>> begin Provided records
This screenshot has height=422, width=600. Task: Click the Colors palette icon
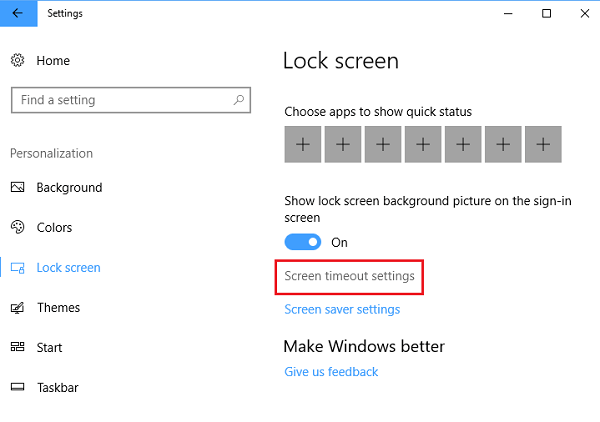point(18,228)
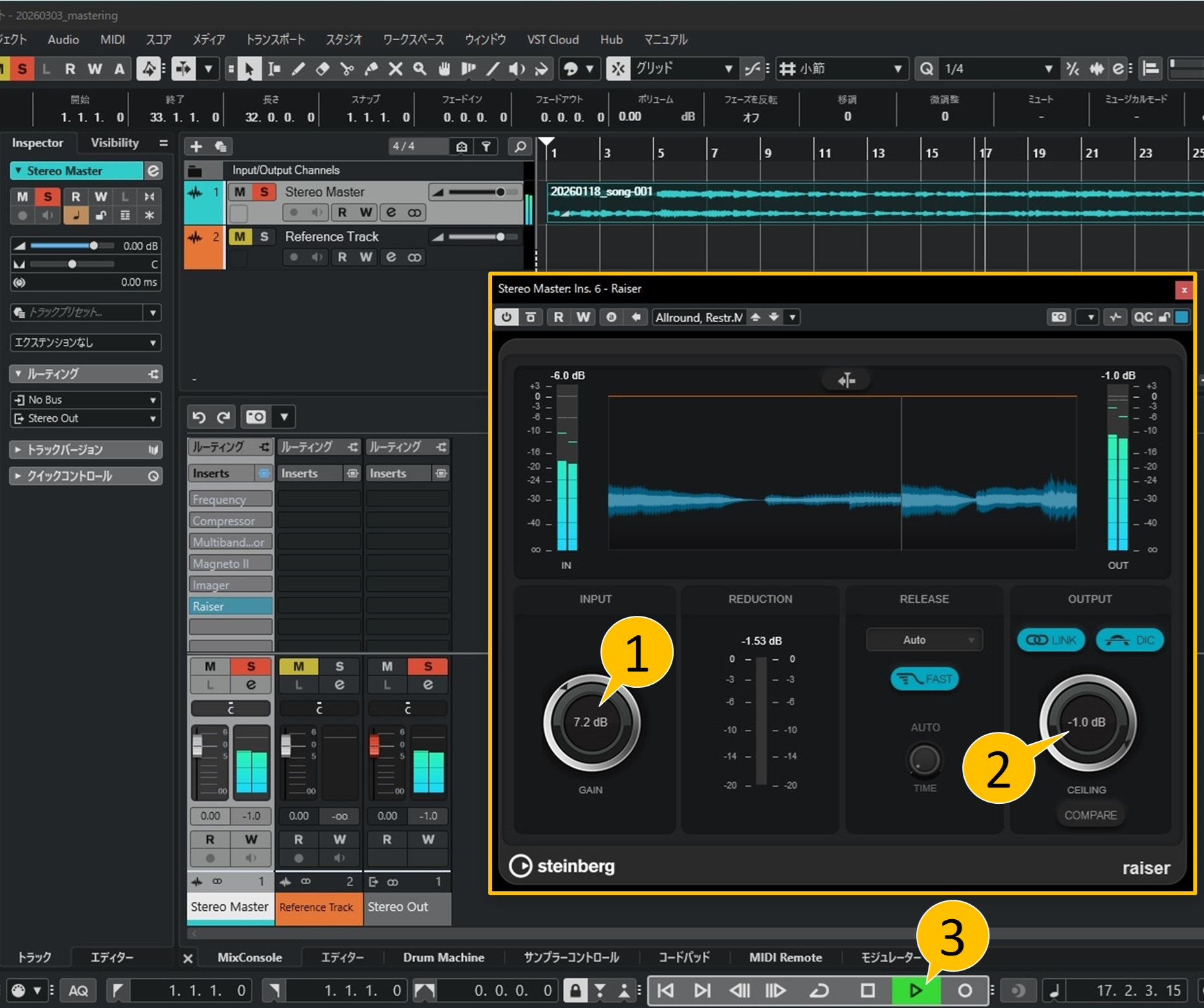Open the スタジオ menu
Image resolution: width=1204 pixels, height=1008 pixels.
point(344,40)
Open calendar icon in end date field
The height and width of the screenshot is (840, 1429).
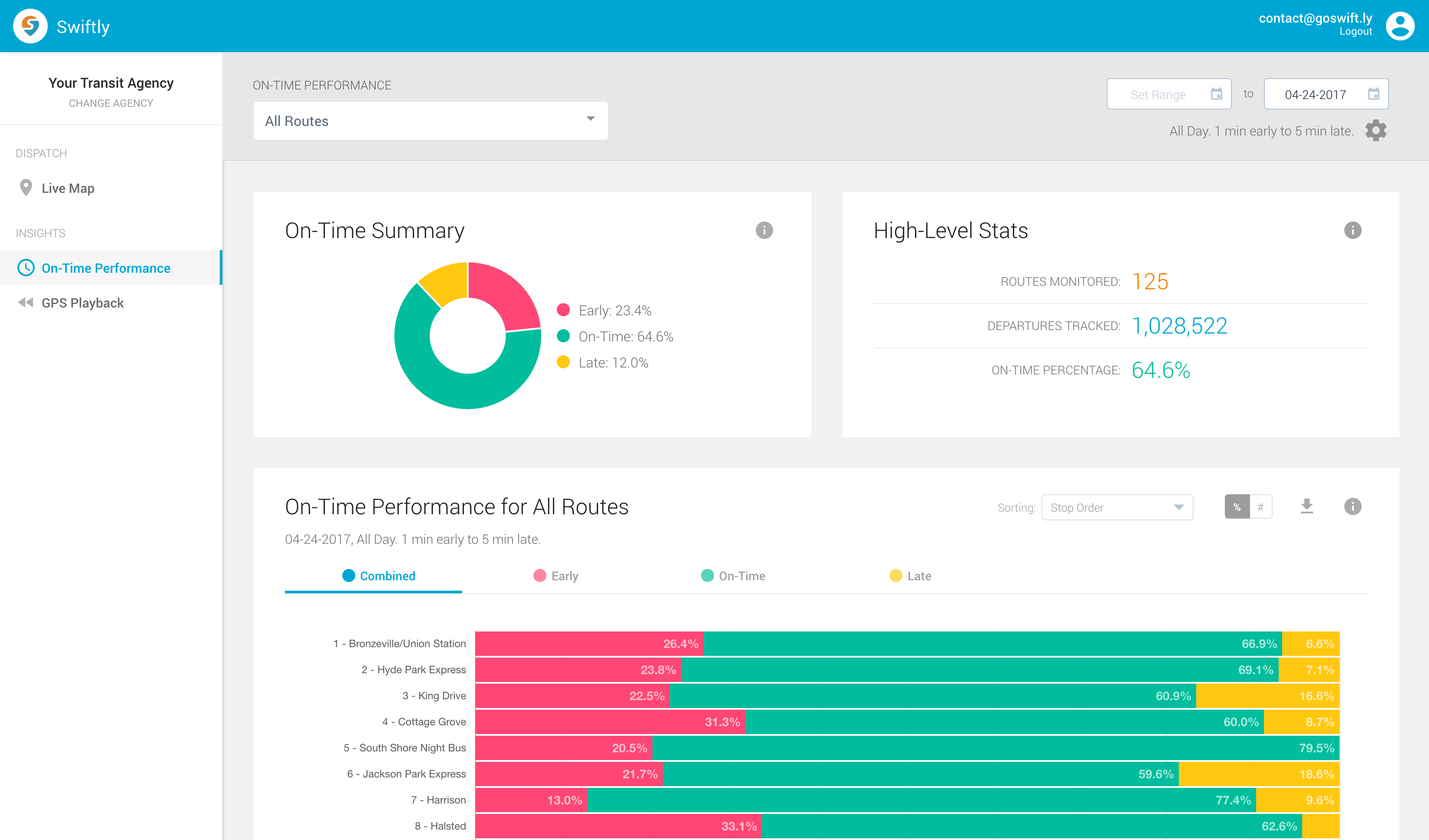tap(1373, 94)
>> end Provided records
>> begin Provided records
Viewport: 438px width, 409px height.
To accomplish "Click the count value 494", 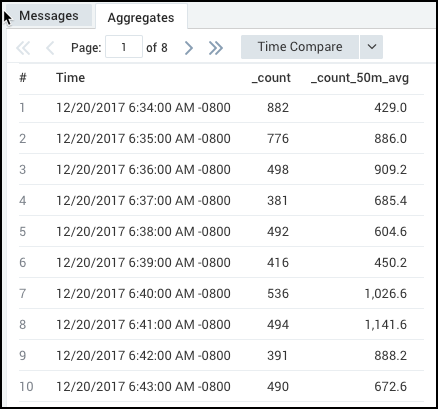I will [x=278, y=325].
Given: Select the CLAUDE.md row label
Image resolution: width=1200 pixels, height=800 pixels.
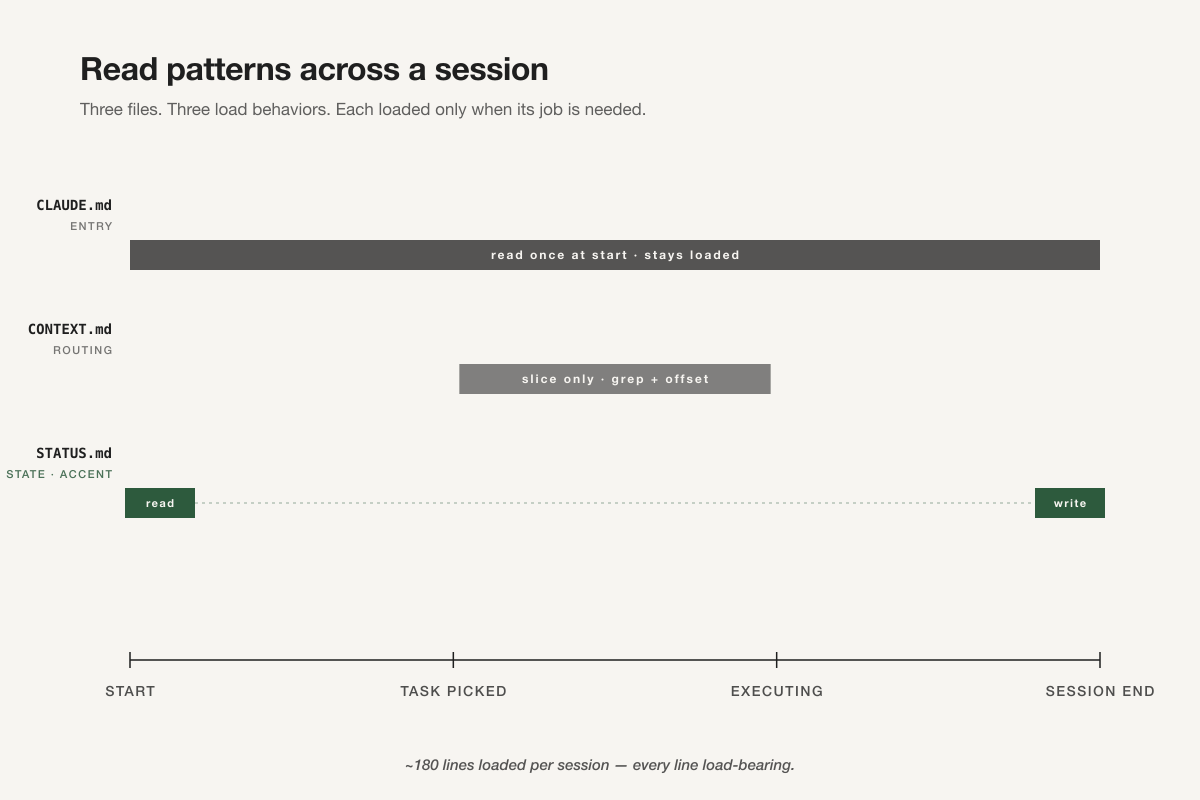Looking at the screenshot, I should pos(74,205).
>> end Provided records
Stated goal:
Count the lines in the entries above that contain the string "resolution", treating uppercase and lowercase as different. Reply with the number alone.

Exercise solution:
2